══ Rows
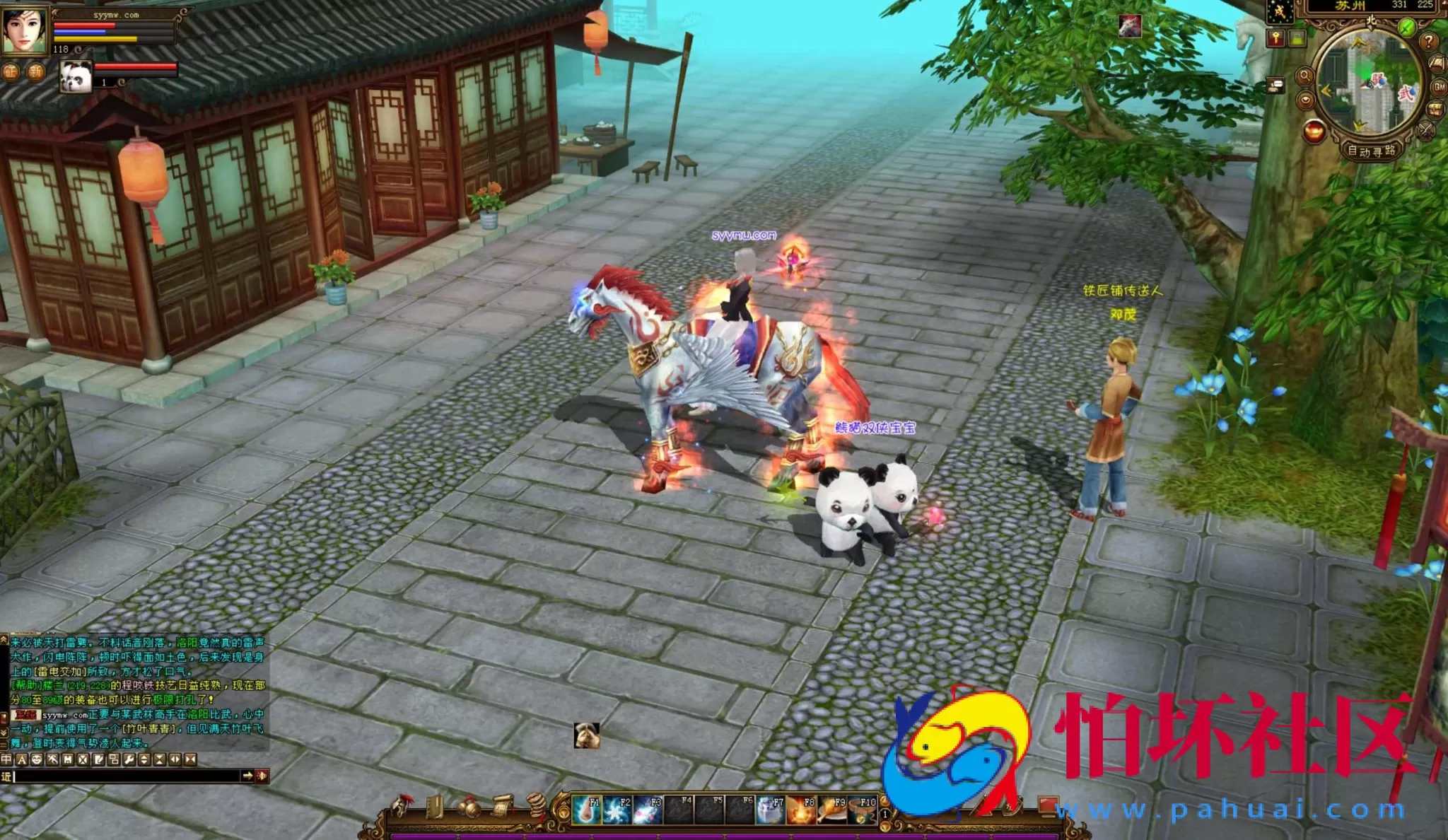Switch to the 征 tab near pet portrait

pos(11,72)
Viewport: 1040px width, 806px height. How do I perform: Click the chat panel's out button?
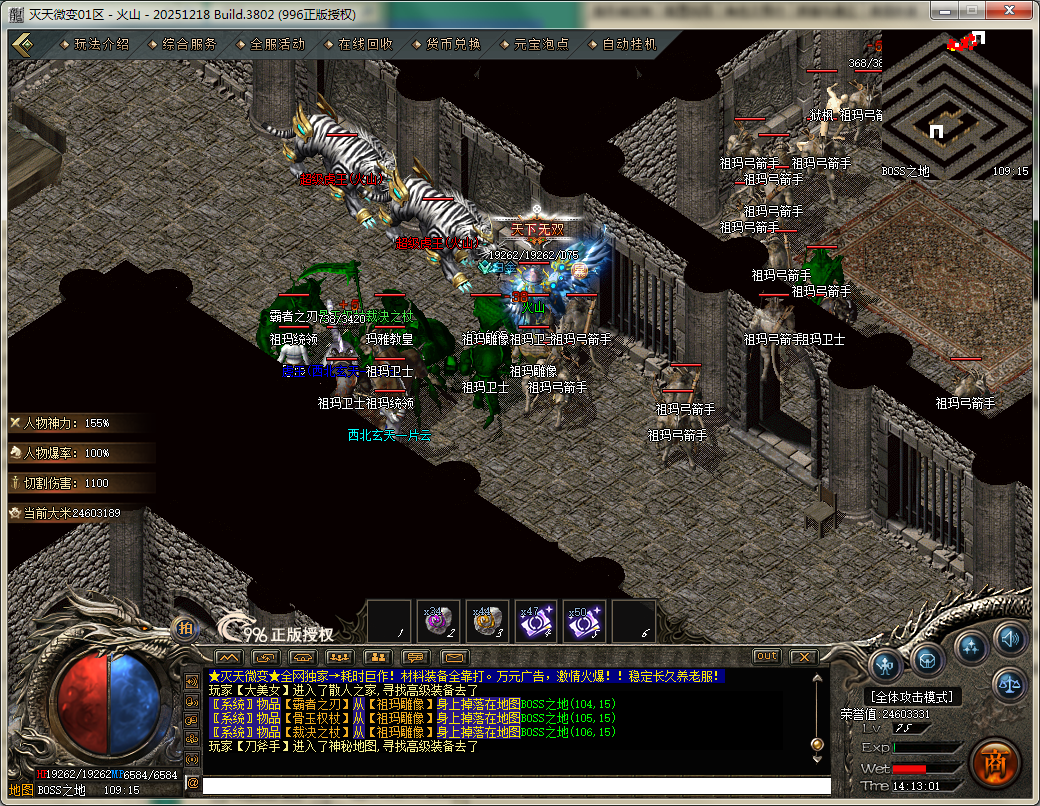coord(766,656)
════
══ Rows
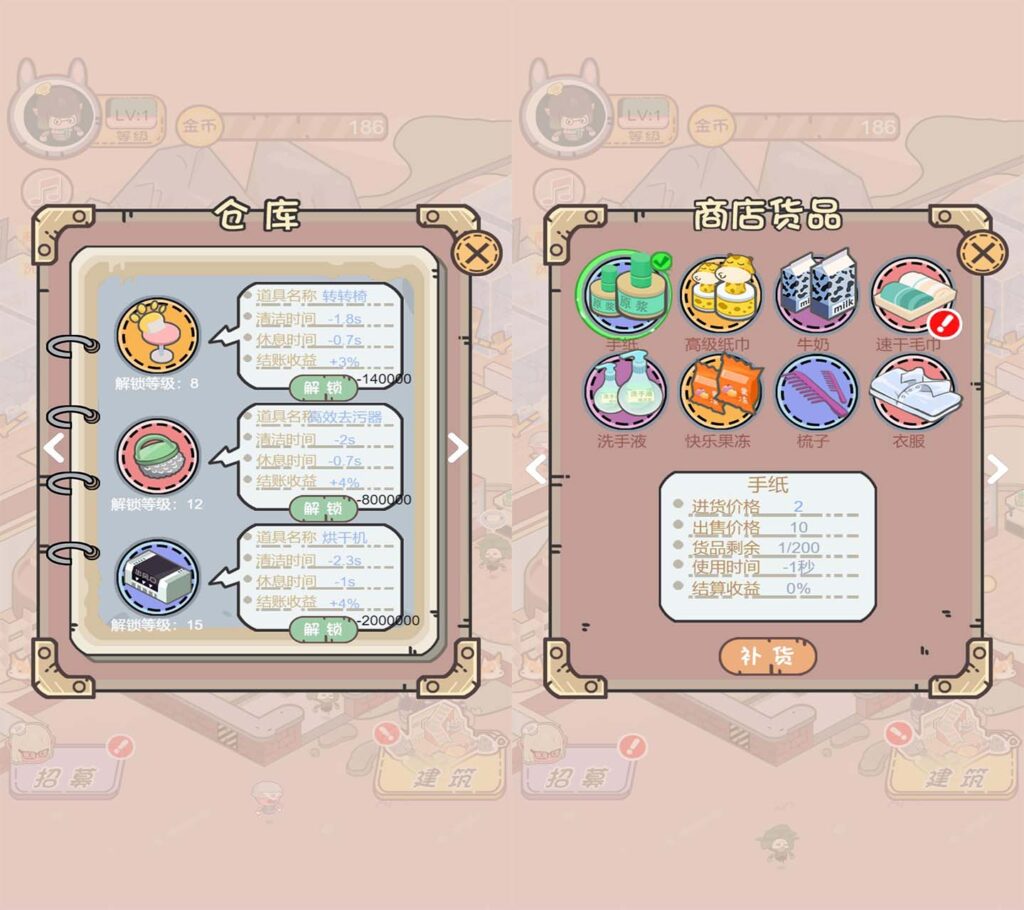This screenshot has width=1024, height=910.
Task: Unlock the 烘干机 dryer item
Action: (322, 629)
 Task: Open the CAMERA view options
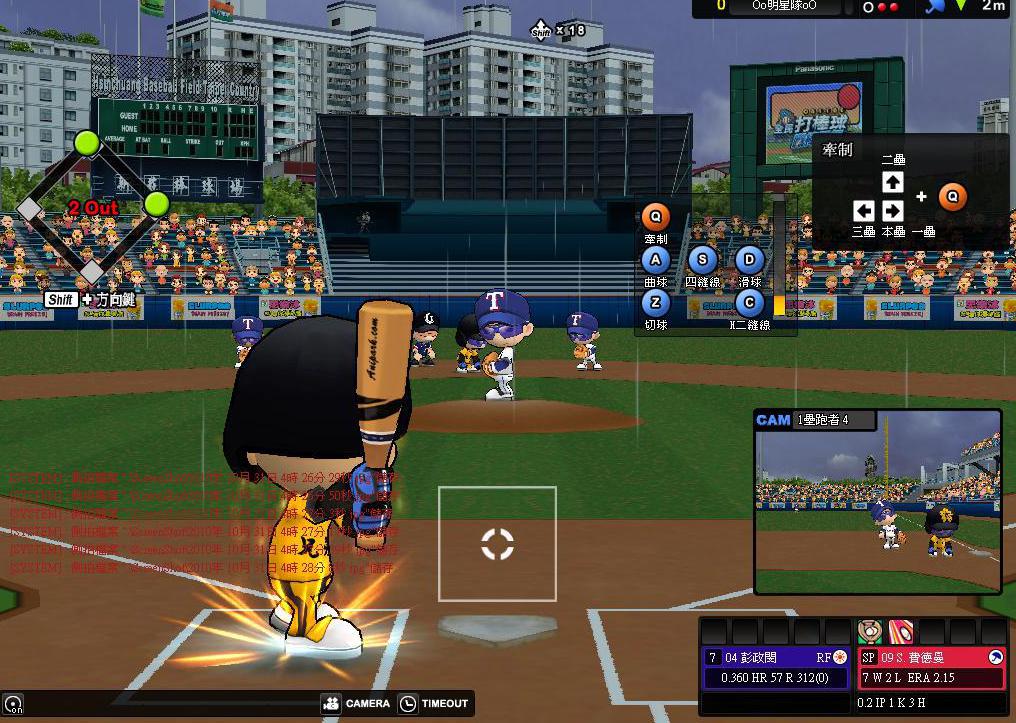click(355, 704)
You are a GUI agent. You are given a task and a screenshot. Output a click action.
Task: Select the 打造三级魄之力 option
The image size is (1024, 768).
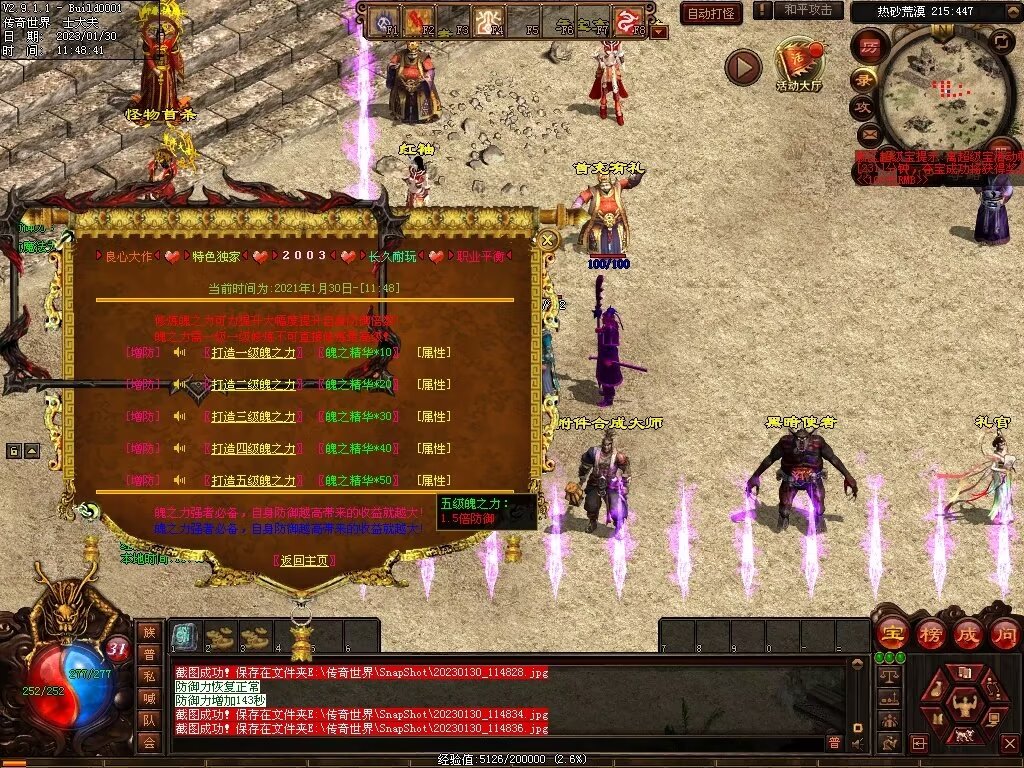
════
▶ **Task statement**
Copy the rows from the line with "Switch to the 征 tab near pet portrait" up to and including the line with "coord(766,656)", keeping every line as it appears. Omit the pictures.

▶ **Response**
Switch to the 征 tab near pet portrait

pos(11,72)
Viewport: 1040px width, 806px height. How do I perform: Click the chat panel's out button?
coord(766,656)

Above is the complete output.